Browlifts can be done through four specific surgical techniques, largely differing in the incisional approach. Three of these four browlift types are based on using scalp incisions. One of these scalp browlift options is the pretrichial approach where the incision is made just at the edge of the frontal hairline.

The pretrichial browlift, a close cousin to the traditional coronal or scalp browlift (incision significantly behind the frontal hairline), offers one very specific advantage over all other forms of browlifting. Since the incision is at the hairline, any amount of upper forehead movement (brow elevation) will not move one’s frontal hairline back or make the forehead longer. This is a real significant issue for some potential browlift patients who already have a long forehead. It is the one single physical finding that can solely determine the type of browlift chosen.

The endoscopic browlift, while dramatically shortening the length of incisions used, produces brow elevation at the expense of a longer forehead. This is the same issue as in the coronal browlift which lifts the forehead with a trade-off of a strip of scalp hair being removed and moving the frontal hairline back.

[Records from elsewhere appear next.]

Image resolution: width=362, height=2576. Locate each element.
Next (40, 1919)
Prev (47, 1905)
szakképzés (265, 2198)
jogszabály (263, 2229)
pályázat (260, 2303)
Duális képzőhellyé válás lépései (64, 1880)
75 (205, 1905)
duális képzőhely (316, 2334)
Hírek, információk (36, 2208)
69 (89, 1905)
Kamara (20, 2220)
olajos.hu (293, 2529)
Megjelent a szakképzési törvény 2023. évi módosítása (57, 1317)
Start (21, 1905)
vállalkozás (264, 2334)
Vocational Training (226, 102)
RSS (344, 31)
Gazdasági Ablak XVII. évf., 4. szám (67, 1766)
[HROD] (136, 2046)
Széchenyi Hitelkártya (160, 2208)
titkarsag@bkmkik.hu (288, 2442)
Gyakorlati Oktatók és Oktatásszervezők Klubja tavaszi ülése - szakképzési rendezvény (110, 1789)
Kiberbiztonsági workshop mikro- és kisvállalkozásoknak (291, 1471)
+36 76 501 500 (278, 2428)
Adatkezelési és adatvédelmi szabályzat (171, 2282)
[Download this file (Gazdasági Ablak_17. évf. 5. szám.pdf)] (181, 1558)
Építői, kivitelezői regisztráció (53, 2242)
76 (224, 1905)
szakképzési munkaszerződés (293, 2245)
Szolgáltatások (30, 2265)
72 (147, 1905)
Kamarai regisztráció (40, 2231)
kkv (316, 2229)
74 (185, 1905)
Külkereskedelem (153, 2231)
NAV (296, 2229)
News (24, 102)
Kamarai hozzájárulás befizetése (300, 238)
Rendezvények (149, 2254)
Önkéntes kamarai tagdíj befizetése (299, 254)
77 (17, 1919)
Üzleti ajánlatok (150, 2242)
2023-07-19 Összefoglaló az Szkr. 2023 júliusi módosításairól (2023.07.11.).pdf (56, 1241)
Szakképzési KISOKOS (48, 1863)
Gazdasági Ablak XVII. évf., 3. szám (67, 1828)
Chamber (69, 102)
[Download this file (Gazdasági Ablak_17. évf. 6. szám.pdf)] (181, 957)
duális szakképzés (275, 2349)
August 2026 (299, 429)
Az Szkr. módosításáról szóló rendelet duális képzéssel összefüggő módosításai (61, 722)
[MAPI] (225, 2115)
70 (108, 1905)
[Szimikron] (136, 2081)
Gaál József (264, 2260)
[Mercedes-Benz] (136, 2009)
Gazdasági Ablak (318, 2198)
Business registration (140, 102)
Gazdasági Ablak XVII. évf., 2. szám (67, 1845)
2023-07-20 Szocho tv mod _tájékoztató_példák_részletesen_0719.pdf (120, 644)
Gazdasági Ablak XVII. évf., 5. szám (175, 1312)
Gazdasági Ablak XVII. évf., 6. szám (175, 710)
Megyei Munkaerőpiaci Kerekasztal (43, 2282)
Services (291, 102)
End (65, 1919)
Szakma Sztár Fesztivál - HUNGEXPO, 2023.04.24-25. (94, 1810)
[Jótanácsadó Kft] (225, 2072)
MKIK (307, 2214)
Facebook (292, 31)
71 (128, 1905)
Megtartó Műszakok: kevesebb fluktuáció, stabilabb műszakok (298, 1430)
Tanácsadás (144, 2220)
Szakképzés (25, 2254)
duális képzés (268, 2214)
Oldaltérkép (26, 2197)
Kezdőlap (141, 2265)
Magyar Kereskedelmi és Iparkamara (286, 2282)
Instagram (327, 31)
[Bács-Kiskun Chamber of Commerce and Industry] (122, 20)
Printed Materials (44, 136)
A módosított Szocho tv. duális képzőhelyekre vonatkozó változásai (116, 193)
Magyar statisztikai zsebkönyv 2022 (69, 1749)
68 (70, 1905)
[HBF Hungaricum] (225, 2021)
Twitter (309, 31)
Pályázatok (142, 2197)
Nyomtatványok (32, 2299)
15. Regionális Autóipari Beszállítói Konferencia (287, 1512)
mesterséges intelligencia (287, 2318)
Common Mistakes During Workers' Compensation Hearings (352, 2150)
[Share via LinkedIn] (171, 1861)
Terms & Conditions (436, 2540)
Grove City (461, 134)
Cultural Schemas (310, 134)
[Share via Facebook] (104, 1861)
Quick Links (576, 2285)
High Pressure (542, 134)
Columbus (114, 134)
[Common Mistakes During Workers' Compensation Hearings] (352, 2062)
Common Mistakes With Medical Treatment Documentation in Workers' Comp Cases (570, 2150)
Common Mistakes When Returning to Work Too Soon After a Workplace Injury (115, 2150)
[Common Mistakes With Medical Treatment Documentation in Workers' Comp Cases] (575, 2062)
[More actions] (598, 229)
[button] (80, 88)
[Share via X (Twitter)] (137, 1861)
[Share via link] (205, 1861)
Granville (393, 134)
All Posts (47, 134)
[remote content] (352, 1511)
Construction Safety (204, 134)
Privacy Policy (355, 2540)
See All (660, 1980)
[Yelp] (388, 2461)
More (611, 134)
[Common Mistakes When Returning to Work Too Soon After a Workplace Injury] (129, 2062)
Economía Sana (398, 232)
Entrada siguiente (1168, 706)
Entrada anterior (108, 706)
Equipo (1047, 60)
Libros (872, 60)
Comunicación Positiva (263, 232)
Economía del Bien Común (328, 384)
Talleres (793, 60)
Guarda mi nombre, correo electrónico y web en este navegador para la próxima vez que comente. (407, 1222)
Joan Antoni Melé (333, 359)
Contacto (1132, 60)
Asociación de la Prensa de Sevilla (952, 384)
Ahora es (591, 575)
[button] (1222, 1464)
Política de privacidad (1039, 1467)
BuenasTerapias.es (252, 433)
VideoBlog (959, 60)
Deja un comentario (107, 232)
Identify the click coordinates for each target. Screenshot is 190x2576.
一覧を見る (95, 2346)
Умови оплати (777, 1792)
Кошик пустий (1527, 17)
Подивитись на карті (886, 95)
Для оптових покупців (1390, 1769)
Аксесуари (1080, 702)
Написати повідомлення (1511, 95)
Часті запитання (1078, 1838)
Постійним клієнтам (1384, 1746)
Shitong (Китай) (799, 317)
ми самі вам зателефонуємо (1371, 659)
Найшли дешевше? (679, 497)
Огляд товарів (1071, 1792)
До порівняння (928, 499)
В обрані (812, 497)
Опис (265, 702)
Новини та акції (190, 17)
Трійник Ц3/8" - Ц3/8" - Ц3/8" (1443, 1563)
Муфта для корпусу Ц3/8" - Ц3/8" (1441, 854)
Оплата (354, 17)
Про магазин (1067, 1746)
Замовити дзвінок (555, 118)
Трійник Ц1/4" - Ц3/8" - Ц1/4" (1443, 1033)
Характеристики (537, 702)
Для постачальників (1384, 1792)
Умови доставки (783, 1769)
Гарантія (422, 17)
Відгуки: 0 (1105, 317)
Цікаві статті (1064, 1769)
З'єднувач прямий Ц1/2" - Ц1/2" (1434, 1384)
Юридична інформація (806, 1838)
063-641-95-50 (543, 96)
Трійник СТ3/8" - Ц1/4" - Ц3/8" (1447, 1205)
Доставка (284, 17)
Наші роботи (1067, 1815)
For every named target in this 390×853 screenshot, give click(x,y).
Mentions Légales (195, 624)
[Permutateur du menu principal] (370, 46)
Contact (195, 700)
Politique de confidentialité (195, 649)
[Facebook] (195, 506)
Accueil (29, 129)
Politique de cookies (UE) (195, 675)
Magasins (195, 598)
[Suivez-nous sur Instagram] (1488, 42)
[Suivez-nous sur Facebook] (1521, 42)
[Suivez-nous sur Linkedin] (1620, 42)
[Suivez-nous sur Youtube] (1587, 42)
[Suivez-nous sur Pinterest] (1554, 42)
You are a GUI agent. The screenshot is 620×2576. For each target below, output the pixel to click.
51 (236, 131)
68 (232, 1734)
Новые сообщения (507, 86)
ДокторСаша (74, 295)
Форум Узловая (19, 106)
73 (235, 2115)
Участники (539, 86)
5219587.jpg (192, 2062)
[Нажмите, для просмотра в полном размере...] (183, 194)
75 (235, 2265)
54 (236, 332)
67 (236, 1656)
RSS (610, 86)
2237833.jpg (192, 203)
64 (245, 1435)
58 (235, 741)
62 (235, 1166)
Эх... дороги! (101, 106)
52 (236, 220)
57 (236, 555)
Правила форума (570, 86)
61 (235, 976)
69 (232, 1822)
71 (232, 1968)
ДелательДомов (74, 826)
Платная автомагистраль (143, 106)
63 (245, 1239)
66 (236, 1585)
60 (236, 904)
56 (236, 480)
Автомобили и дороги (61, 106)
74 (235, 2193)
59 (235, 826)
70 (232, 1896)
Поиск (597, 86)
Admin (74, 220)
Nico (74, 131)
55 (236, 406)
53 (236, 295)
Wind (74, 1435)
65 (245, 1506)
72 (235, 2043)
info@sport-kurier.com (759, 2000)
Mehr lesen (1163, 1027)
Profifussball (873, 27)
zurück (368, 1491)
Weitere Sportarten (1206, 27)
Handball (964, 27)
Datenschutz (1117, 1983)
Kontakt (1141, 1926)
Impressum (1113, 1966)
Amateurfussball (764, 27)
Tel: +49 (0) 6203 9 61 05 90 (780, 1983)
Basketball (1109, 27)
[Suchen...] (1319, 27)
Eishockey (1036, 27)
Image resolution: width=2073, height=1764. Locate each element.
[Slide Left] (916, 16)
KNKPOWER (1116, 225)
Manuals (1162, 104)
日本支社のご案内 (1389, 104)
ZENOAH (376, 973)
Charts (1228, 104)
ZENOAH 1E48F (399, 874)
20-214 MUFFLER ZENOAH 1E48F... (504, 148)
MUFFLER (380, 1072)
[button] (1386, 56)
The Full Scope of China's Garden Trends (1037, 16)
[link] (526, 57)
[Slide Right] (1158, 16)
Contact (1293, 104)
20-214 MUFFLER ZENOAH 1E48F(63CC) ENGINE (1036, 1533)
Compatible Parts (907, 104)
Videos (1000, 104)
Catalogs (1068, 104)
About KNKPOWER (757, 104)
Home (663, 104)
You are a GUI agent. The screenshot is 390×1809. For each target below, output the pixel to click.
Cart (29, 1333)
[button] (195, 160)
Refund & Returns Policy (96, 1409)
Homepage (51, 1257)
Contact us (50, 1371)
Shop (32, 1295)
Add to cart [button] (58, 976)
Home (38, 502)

The hairline browlift also allows forehead wrinkling to be reduced through muscle removal of the forehead and between the eyebrows. Because the distance between the incision and the various muscle regions is the shortest of all the upper approaches, I find that the muscle is a little easier to remove and a more thorough job of that can potentially be done. Any form of open browlift, however, removes muscles of facial expression.

Despite leaving a scar that may be the most visible, the healing of the hairline scar can be quite good. In my Indianapolis plastic surgery practice, I have even performed it in women who comb their hair back or to the sides without a postoperative  problem. In theory, the density and quality of hair and its orientation of growth in relation to the forehead should be very important to the most inconspicuous scar. However, I have done hairline browlifts in women who have fine thin red hair to dark, coarse and curly hair with equally good scars.